• **TASK LIST**:
1) In the Motorway review, what kind of unit do the traffic cops played by Yue and Wong belong to?
2) Write out everything in the Motorway review from "Motorway once again" down to "the Milkyway brand.", substituting "Milkyway Image" for "Milkyway" wherever it occurs.

• **QUOTED TEXT**:
____________

Motorway once again finds Soi Cheang (Accident) teaming up with producer Johnnie To for the latest Milkyway production. Which can only mean one thing; it’s time for another bout of adrenaline-fuelled cool. Realism is the name of the game in Soi Cheang’s latest thrill ride, with exhilarating car chases and jaw-dropping stunts shying away from Bruckheimer style and sheen.
You’ll actually feel like you’re part of the action when the pedal hits the metal, alongside Initial D stars Shawn Yue and Anthony Wong, no strangers to unadulterated racing action. Yue and Wong play elite traffic cops in a secret police unit that upholds the law in unmarked police cars. Gordon Lam, Barbie Hsu, Michelle Ye and Josie Ho are along for the ride, not to mention some really fast cars and an icy cool exterior long associated with the Milkyway brand.
Chan Cheong (Shawn Yue) is the rookie driver of the team. He’s also arrogant, immature and reckless – think Tom Cruise in Top Gun, only less smiley. He’s not even that good at picking up women, but I guess that’s why they invented character development. Lo Fung (Anthony Wong) is his ageing partner, days away from retirement and philosophical like Yoda. It’s fairly obvious they’re not that close, not for the time being anyway. If all of this is sounding a little too familiar, don’t worry, what Motorway lacks in originality it makes up for in engine size.
One day, while on duty, Cheong encounters the triad's legendary getaway driver Jiang Xin (Guo Xiaodong) and manages to arrest him with relative ease. He doesn’t have time to gloat though; as it turns out, Xin’s arrest was part of the plan to break out one of his convicted colleagues. Xin escapes, Cheong stomps around like a spoilt teenager, Lo Fung pulls him to one side and teaches him the ways of the Force… see what I did there? Now the chase is on, albeit, in an over familiar, occasionally subdued, low-key kind of way.

____________

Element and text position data
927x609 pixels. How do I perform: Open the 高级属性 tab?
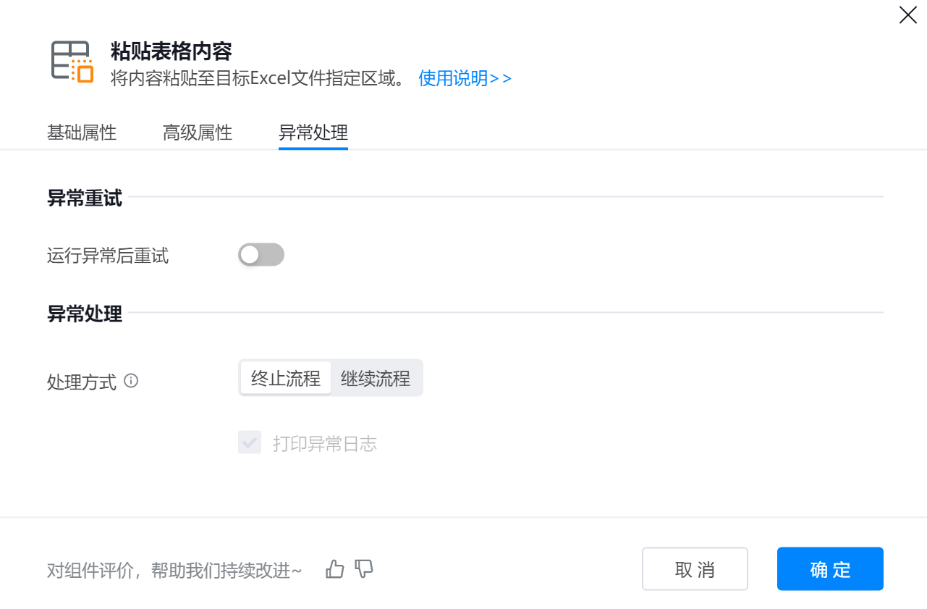[x=198, y=133]
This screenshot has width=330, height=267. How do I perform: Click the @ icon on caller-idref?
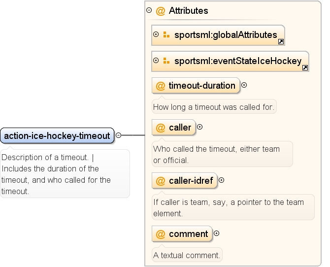[161, 181]
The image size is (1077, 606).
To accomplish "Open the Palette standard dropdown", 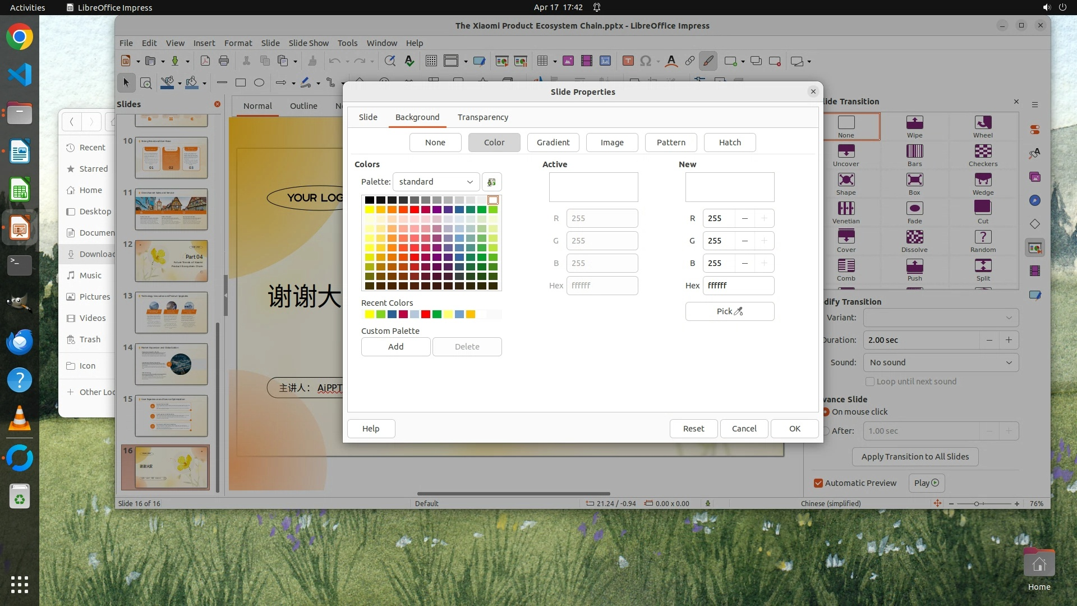I will tap(436, 182).
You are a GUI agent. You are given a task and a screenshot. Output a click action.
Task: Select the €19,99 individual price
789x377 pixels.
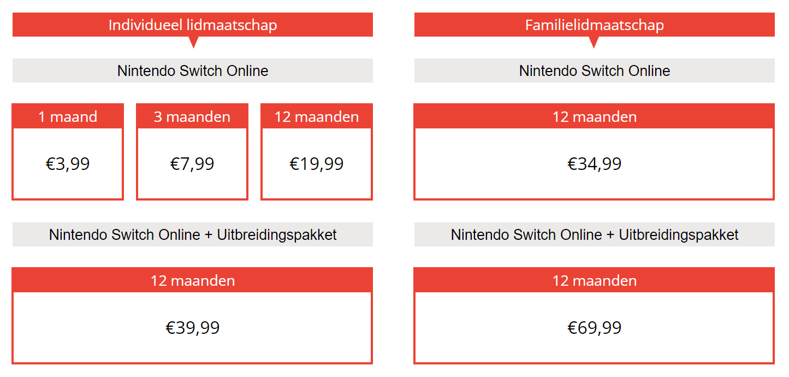[317, 164]
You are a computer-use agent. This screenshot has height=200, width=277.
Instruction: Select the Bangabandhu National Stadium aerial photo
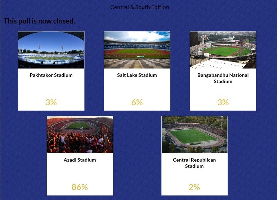pyautogui.click(x=223, y=50)
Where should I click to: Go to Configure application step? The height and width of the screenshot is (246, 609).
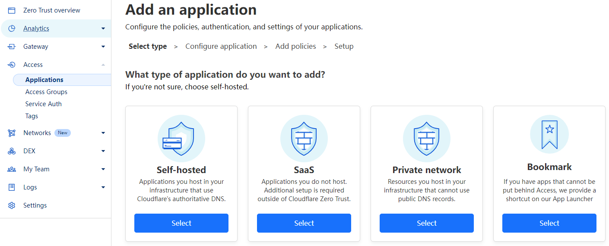click(221, 46)
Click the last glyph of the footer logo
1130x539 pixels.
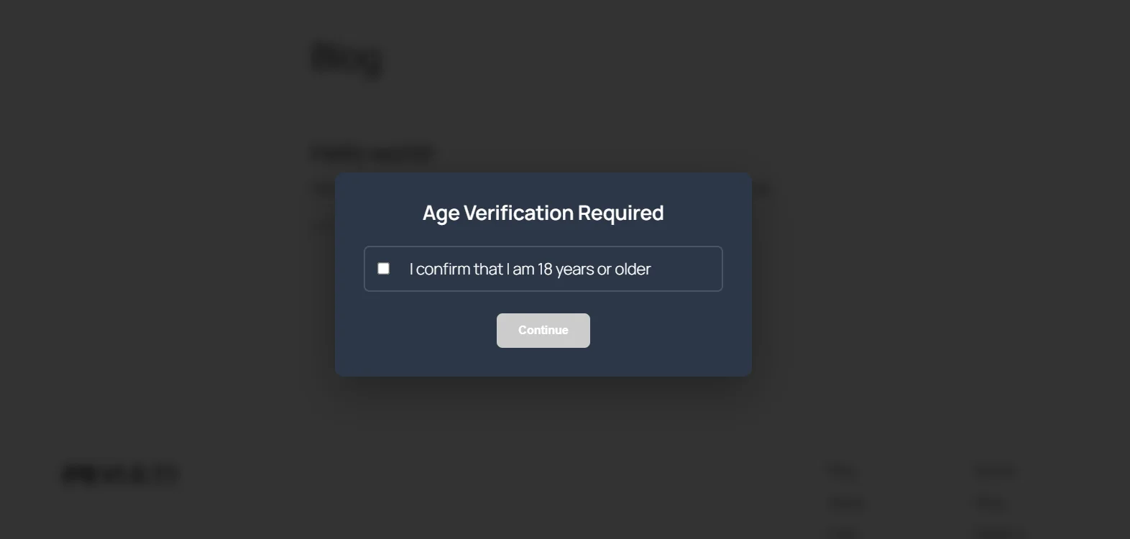pos(167,473)
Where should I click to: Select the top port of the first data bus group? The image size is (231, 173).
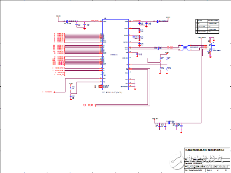pos(65,34)
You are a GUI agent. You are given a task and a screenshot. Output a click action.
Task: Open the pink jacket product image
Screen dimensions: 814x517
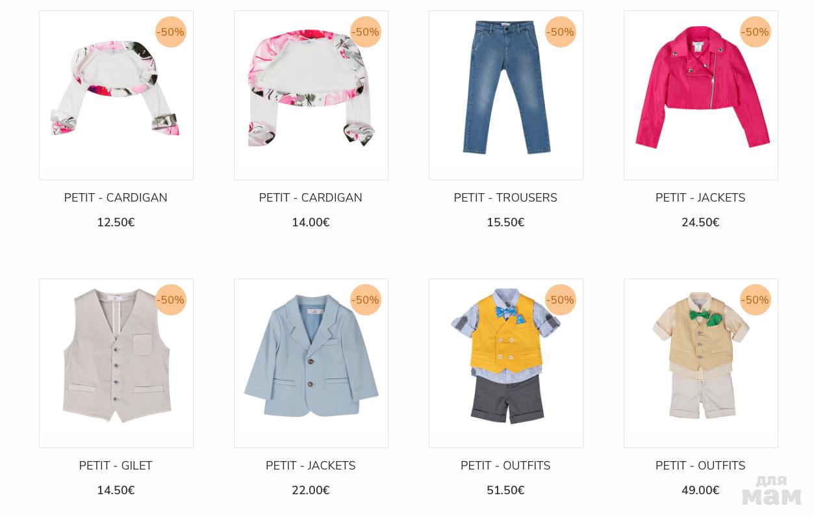pos(701,95)
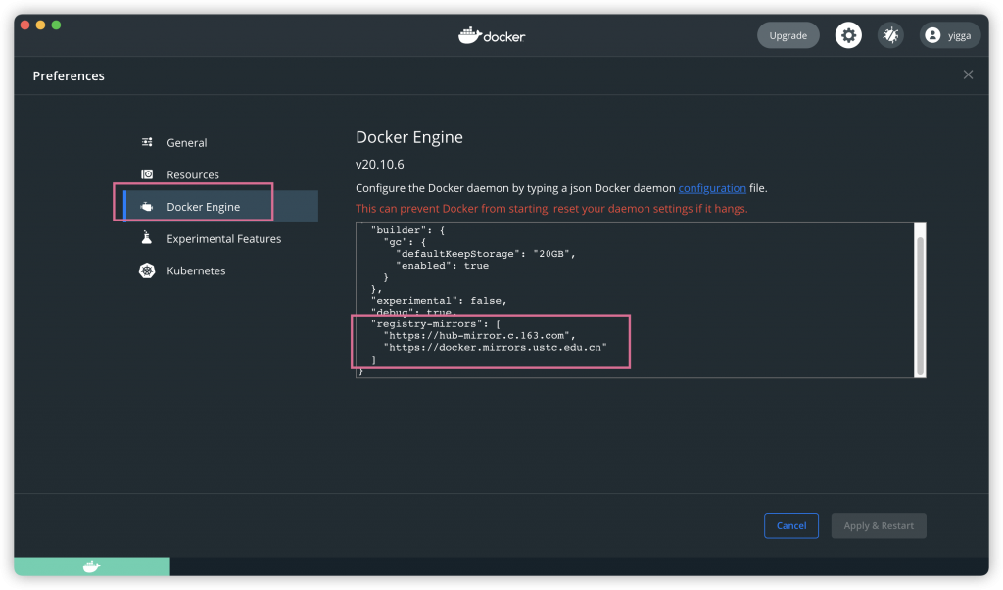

____________

• **PROBLEM SOLUTIONS**:
1) A secret police unit that upholds the law in unmarked police cars.

2)
Motorway once again finds Soi Cheang (Accident) teaming up with producer Johnnie To for the latest Milkyway Image production. Which can only mean one thing; it’s time for another bout of adrenaline-fuelled cool. Realism is the name of the game in Soi Cheang’s latest thrill ride, with exhilarating car chases and jaw-dropping stunts shying away from Bruckheimer style and sheen.
You’ll actually feel like you’re part of the action when the pedal hits the metal, alongside Initial D stars Shawn Yue and Anthony Wong, no strangers to unadulterated racing action. Yue and Wong play elite traffic cops in a secret police unit that upholds the law in unmarked police cars. Gordon Lam, Barbie Hsu, Michelle Ye and Josie Ho are along for the ride, not to mention some really fast cars and an icy cool exterior long associated with the Milkyway Image brand.